--- start of AVAILABLE DATA ---

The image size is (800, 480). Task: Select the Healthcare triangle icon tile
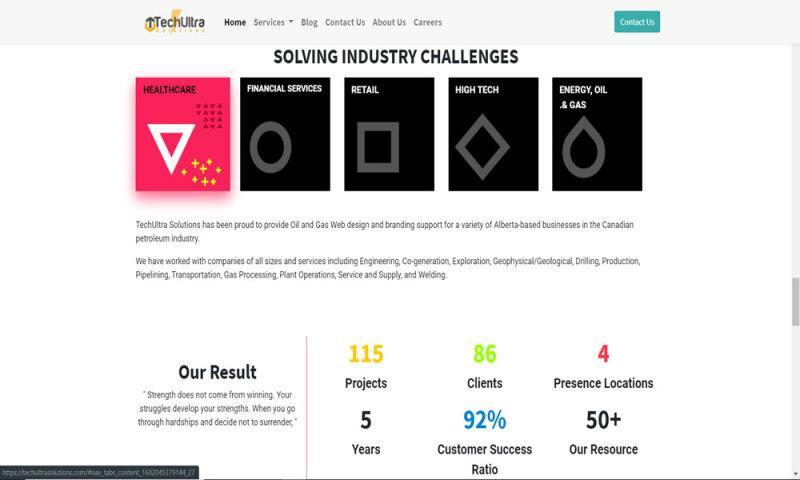pyautogui.click(x=183, y=134)
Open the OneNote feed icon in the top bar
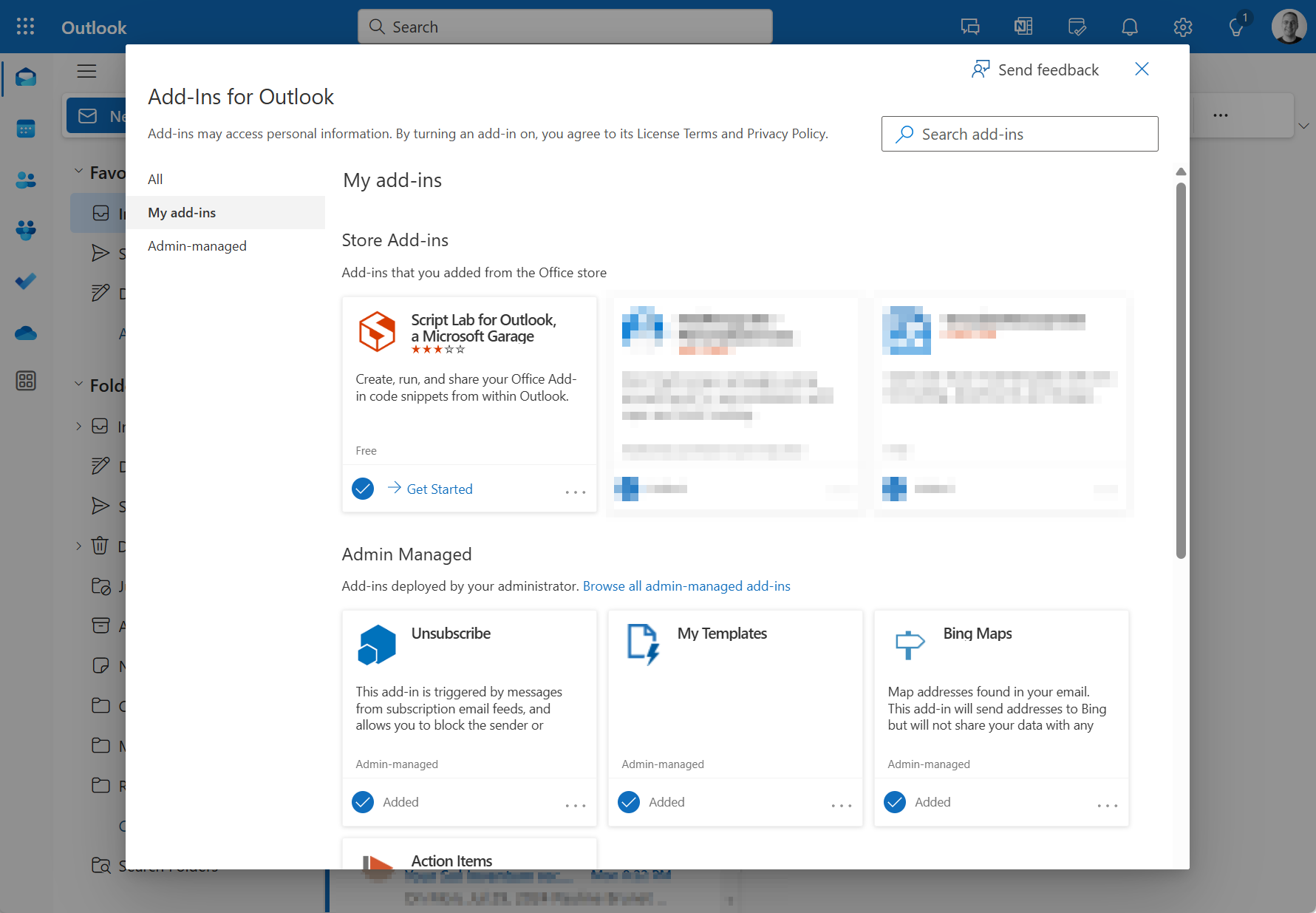The width and height of the screenshot is (1316, 913). [x=1023, y=26]
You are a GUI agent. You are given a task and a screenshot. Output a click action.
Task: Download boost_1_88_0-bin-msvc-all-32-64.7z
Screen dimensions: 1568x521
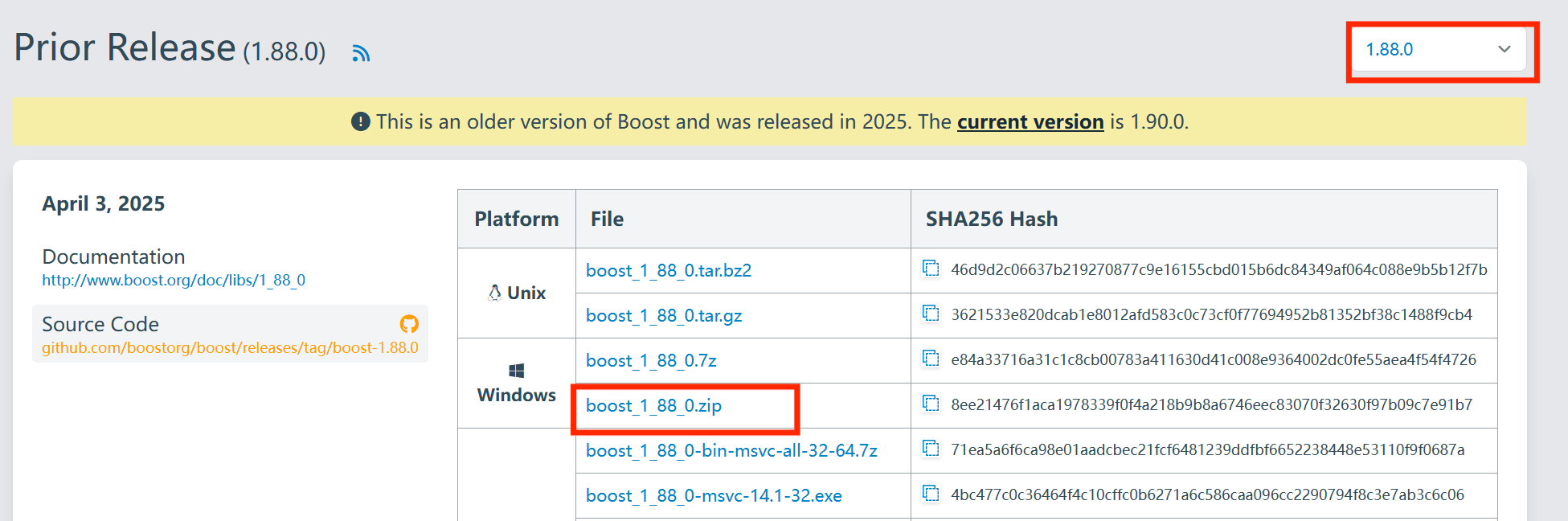pos(731,450)
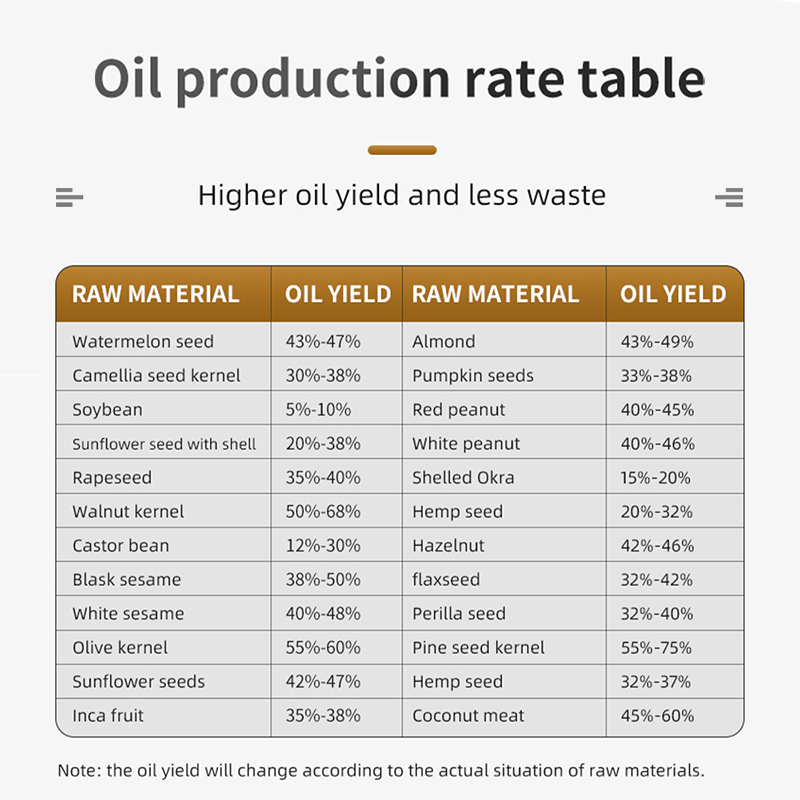Click the Coconut meat cell
Viewport: 800px width, 800px height.
click(468, 715)
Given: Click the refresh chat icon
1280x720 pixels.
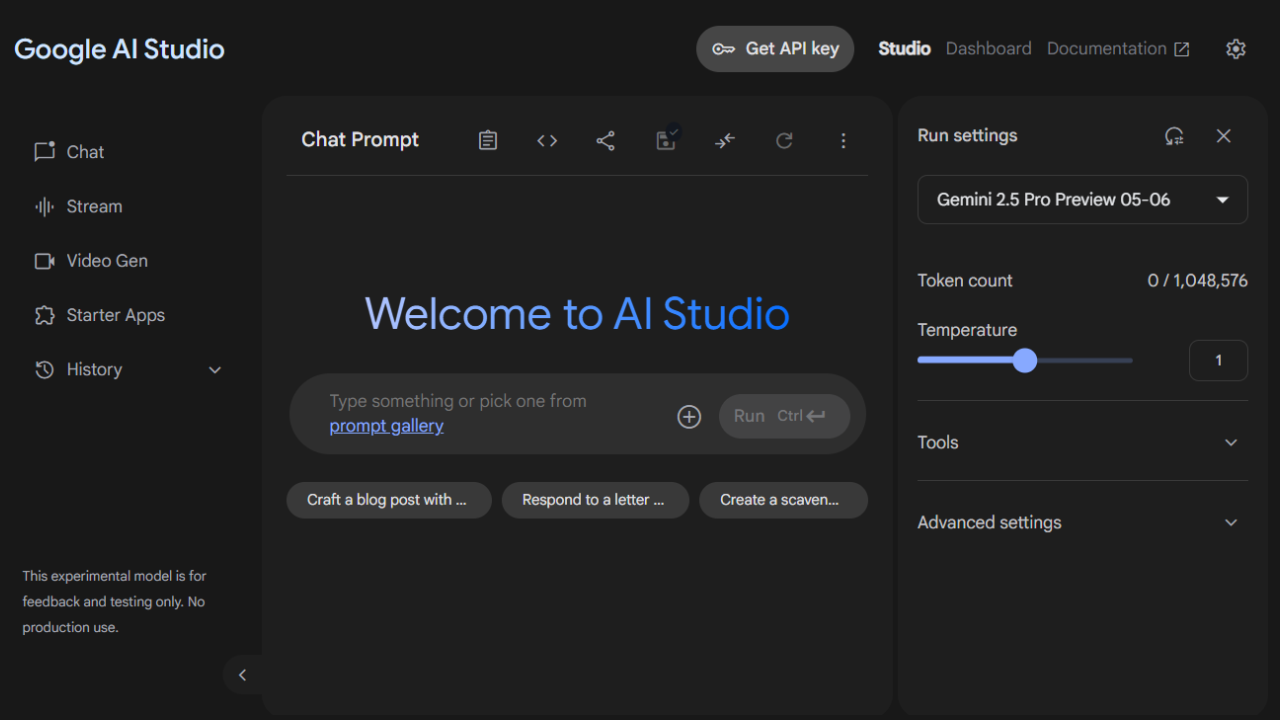Looking at the screenshot, I should (x=784, y=141).
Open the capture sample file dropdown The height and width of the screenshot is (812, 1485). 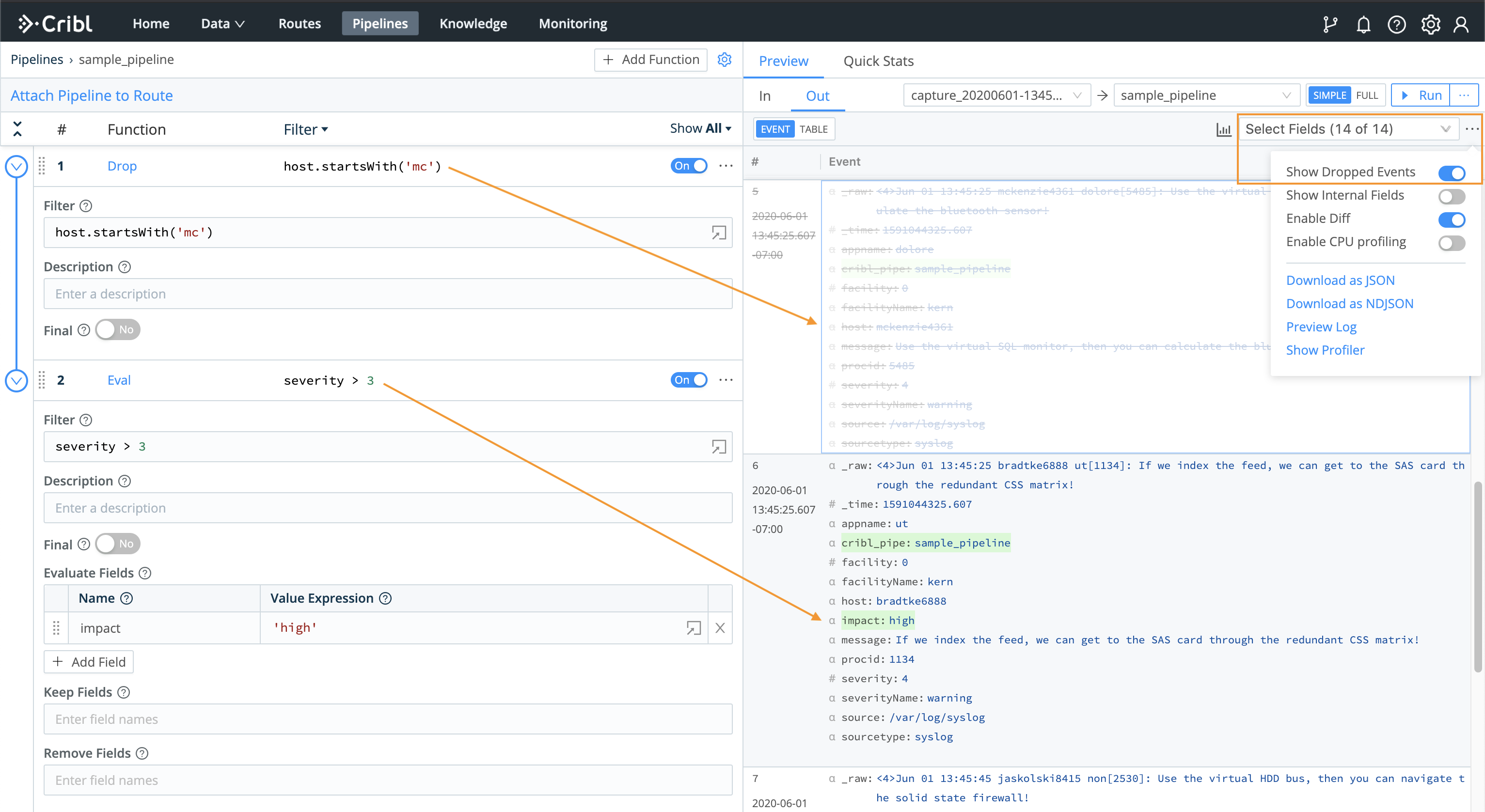(x=995, y=95)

--- end of AVAILABLE DATA ---

THE TASK:
Write out everything in the items above, from the very start down to the line containing "The width and", including that line, and leave out the pictures.

EXERCISE RESPONSE:
The image size is (800, 480). Task: Select the Healthcare triangle icon tile
pyautogui.click(x=183, y=134)
Open the OneNote feed icon in the top bar
The width and height of the screenshot is (1316, 913). [x=1023, y=26]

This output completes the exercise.